With the support of the Chinese government, Chinese scholars have made great progress in optimized combination therapy. A recent study reported by Prof. Hou JL and his research team evaluated the efficacy at week 104 of LAM monotherapy, LAM plus ADV combination therapy, and LAM optimization strategy in HBeAg positive CHB patients. Their findings showed that the combination of LAM and ADV exhibited effective viral suppression and relatively low resistance; and in LAM-treated patients with suboptimal virological response at week 24, promptly adding on ADV is necessary to prevent resistance development [45]. Additionally, a multicenter open-label randomized controlled study was also performed to evaluate the efficacy of ADV add-on combination therapy in 204 HBeAg-positive suboptimal responders of LdT monotherapy, and the results suggested that ADV add-on combination therapy could induce an additive antiviral potency, with 71.1% achieving virological response at week 104 and only 0.5% developing genotypic resistance, compared with 46.6% who achieved virological response and 37.8% who developed genotypic resistance with LdT monotherapy [46].
Due to low personal income and inadequate health care system, low-to-moderate genetic barrier antiviral drugs are still widely used in China, which brings increased suboptimal response, viral relapse and resistance in real-life clinical practice. Combination therapy is a relative good approach to deal with these dilemma in Chinese CHB patients, and the strategies include de novo combination, rescue combination therapy, and optimized combination therapy.
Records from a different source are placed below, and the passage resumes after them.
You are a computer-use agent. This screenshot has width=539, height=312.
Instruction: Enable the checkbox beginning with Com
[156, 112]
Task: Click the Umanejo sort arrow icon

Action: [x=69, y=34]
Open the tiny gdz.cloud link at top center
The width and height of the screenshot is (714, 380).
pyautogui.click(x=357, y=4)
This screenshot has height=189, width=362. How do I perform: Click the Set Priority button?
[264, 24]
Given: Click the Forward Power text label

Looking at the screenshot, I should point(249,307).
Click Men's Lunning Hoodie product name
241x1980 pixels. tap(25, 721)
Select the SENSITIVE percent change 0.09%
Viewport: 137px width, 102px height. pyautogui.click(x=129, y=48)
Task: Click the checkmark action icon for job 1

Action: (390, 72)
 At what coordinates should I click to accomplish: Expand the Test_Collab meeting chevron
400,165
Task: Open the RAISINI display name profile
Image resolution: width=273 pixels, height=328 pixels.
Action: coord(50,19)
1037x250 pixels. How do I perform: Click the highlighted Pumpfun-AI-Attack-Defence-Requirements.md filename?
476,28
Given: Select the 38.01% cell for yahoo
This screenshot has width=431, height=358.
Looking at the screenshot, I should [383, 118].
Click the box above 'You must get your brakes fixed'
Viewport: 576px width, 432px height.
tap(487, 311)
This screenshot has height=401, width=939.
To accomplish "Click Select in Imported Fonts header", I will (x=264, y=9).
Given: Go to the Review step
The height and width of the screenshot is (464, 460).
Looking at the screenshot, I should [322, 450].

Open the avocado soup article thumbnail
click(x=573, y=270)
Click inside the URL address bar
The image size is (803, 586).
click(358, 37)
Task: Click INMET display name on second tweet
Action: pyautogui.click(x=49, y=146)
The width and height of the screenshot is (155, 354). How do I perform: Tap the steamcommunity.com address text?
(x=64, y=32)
At present, combination therapy could be sonsidered for those who are suboptimal response to low-to-moderate genetic barrier antiviral drugs, at high risk of complications in the event of virological breakthrough/rebound, or already with drug-resistant HBV. However, there is no uniform combination protocol at present, and how to make reasonable combination of existing antiviral drugs, and help patients obtain more benefits from combination therapy is worth studying for us in future.
This work was supported by grants from Chinese Foundation for Hepatitis Prevention and Control Tian Qing Liver Disease Research Fund (cfhpc20132047 and TQGP20140011).